Mais on ne pourrait conclure cette chronique sans s’arrêter sur la technicité du musicien. Enfin, la technicité, que dis-je . . . la maestria hors-norme du bonhomme. Commençons par son jeu au pied qui est tout simplement bluffant. Utilisant la technique de l’ankle motion, sa cheville restant en l’air, il peut donc compter sur une flexibilité optimale, contrairement à la technique du flatfoot (pied à plat) plus répandue. L’une des caractéristiques les plus frappantes reste sa dextérité, malgré le fait qu’il puisse paraître maladroit en termes visuels, ce qui renforce d’autant plus le contraste. Une ribambelle technique nous est dévoilée, faite d’anacrouses, de roulements à une ou deux mains, d’overlapping, c’est-à-dire de superpositions de rythmes différents (main gauche et main droite), mais aussi d’omniprésence de fills (remplissages pendant les blancs) qui ne donnent pas une impression de surcharge, bien au contraire. Sponsorisé par DW Drums, son kit de batterie n’est pas extravagant, mais suffisamment complet pour exécuter son art comme il se doit, sans tomber dans les batteries mirobolantes auxquelles ont pu nous habituer certains batteurs (qui a parlé de Jordison et Portnoy ?). Il est à noter qu’il possède un certain appétit pour les cymbales chinoises (trois en l'occurrence). Pour finir, il serait injuste de ne pas mentionner ses deux collègues qui l’assistent lors de ses vidéos, en la personne de James Kennedy (OAA) à la guitare, et Dan McNally à la basse. Merci à eux pour ces riffs à la Frontierer et Car Bomb lors des trois missiles que sont "Mak Mahomak", "Impulse" et "Initial C".

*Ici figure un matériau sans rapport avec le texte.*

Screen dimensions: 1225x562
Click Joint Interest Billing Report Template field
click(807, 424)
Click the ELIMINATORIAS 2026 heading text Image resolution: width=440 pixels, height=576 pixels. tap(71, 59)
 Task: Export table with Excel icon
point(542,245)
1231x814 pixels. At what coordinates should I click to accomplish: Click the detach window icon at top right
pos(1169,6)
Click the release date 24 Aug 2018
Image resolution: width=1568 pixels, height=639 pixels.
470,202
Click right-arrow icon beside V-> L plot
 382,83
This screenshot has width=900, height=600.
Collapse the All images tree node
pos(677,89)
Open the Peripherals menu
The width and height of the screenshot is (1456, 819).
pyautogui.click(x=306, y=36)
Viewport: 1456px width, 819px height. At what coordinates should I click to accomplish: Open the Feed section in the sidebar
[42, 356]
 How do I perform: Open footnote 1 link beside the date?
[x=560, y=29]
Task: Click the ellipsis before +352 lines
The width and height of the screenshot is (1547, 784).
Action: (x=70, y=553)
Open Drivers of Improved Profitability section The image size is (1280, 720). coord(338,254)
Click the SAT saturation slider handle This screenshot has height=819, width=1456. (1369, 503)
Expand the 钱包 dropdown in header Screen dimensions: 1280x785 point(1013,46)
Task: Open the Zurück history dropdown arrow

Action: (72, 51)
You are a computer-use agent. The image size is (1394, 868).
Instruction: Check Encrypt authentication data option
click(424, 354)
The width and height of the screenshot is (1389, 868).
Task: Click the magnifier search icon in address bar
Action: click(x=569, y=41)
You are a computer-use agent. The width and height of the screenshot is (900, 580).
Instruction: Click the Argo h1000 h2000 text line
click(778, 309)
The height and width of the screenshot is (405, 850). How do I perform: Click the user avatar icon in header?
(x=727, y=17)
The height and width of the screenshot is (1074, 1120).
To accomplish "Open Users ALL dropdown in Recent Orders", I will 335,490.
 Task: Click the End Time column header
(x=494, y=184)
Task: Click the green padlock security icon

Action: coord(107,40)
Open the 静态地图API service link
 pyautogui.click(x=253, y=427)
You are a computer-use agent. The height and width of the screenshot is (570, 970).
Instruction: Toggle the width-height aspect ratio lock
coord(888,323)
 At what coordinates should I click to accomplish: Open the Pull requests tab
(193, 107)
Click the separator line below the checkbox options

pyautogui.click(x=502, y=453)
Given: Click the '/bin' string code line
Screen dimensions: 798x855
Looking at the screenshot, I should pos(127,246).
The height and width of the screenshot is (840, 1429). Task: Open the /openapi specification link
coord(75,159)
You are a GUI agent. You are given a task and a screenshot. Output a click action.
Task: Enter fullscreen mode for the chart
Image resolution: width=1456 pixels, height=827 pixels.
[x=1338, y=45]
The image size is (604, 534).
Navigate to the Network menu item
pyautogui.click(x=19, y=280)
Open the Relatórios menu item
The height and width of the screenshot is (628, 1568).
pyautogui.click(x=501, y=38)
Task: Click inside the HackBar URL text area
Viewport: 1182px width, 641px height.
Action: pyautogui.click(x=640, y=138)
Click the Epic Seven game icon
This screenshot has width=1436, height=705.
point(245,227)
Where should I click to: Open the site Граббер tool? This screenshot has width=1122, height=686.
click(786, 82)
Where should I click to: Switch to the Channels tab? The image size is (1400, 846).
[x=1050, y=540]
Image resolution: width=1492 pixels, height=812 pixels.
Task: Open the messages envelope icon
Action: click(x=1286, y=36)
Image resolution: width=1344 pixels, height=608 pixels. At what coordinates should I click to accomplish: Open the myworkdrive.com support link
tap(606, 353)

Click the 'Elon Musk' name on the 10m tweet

Pour une première sortie, qui plus est, indépendante, Chris Turner envoie déjà du lourd. Aucune piste ne traîne trop en longueur et on aurait même tendance à être frustré par une certaine fugacité sur quelques passages qui mériteraient d’être étirés. On pourra également attendre de lui qu’il délaisse le côté « core » pour le côté « prog » à l’avenir, mais il sera impossible de ne pas être fasciné par cet animal qui se sera, sans aucun doute, fait un gros kif.